Come saranno impiegate le risorse a favore della collettività? Quali sono i principali progetti per quest'anno?
«Oltre 43 milioni di euro sono stati erogati nel 2012 a beneficio della collettività di riferimento, nei cinque campi di intervento statutari - la Sanità, la Ricerca scientifica, l'Istruzione, l'Arte e cultura e l'Assistenza alle categorie sociali deboli - ai quali si è aggiunta recentemente l'attenzione all'area del Mediterraneo. Questo con buona pace di chi, calato ora in politica, per motivi noti, parla di esproprio. Contiamo anche per il 2013 di assicurare importi rilevanti al territorio di riferimento, corrispondente alle province di Roma, Frosinone e Latina. I progetti principali riguardano la salute e la ricerca scientifica con iniziative di grande valenza, per le quali lo Stato dà risposte non esaustive, come l'assistenza ai malati terminali e ai pazienti affetti da Sla e Alzheimer, portata avanti nel nostro hospice. La Fondazione sta lavorando per la realizzazione di una Residenza Sanitaria Assistenziale riservata prevalentemente alle persone affette da Alzheimer, sul modello di un progetto sperimentale avviato con successo in Olanda. Nel campo della ricerca scientifica stiamo avviando a Latina il Centro di alta diagnostica per immagini e bio-molecolare, struttura di eccellenza nello studio delle malattie neurodegenerative ed oncoematologiche».
La guerra al debito sovrano europeo ha imposto un maggior controllo sui conti pubblici e, quindi, ulteriori tagli alla spesa. Una realtà come Fondazione Roma come può sopperire alle esigenze del territorio dopo la spending review? In quali settori?
«Fondazione Roma si è posta da tempo come interlocutore attivo delle realtà del territorio in cui opera. In alcuni casi queste nostre disponibilità di intervento non hanno trovato la risposta rapida delle istituzioni, contraddicendo quello slogan, di cui oggi spesso si abusa, di sinergia tra pubblico e privato.
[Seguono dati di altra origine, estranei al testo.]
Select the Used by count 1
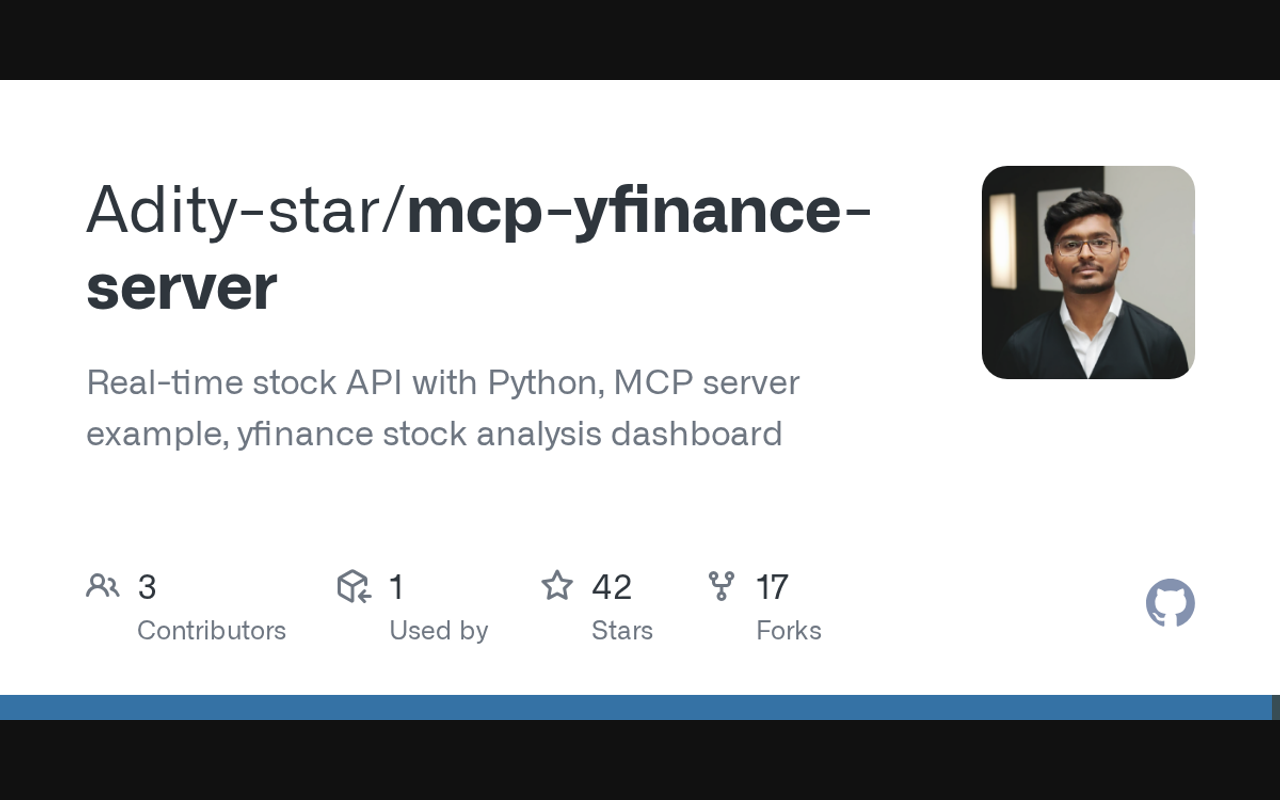The width and height of the screenshot is (1280, 800). (396, 587)
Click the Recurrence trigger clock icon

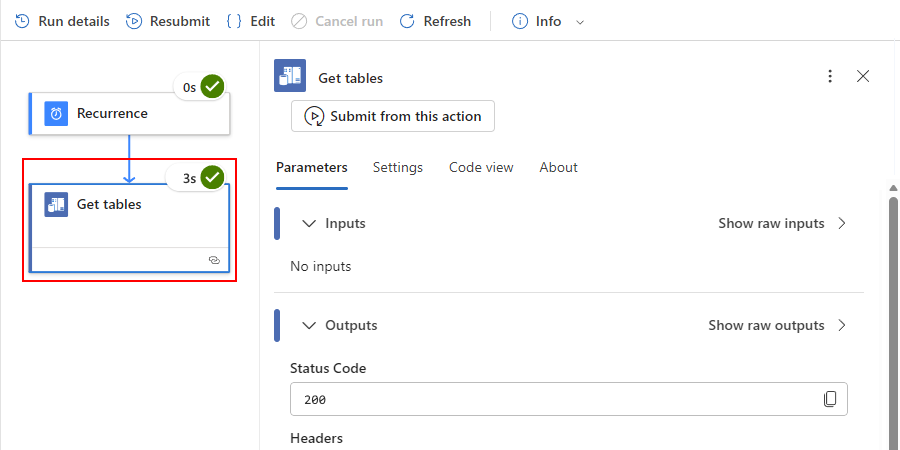pos(57,114)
L'articolo 118 della Costituzione, che parla di sussidiarietà orizzontale e spinge affinché il privato, soprattutto quello sociale, intervenga per rispondere ai bisogni della collettività, laddove lo Stato e gli enti locali non sono in grado di farlo, spesso non trova applicazione pratica. La norma non riesce a decollare per la resistenza sistemica del mondo pubblico. Occorrerebbe un cambiamento culturale, una nuova mentalità che riconoscesse il protagonismo della società civile e del privato non profit, in cui enti pubblici, soggetti privati e organismi senza fini di lucro potessero concorrere nell'offerta di servizi alla persona, con maggiore efficienza, competitività, attenzione ai costi, lasciando al cittadino piena libertà di scelta».
Fondazione Roma di che cosa avrebbe bisogno per rendere più efficace la propria azione? Presidente Emanuele, ritiene ci sia spazio per ridurre il peso del fisco?
«Per la serenità del nostro lavoro gioverebbe smettere di parlare ogni giorno di nuovi interventi normativi. La legge c'è, non ha bisogno di correttivi. Basta rispettarla. Un minore impatto fiscale sarebbe inoltre auspicabile, tenuto conto che le Fondazioni svolgono un'attività non profit, ma i loro investimenti, il cui ricavato dà risposte alla società del bisogno, vengono tassati come un'attività profit.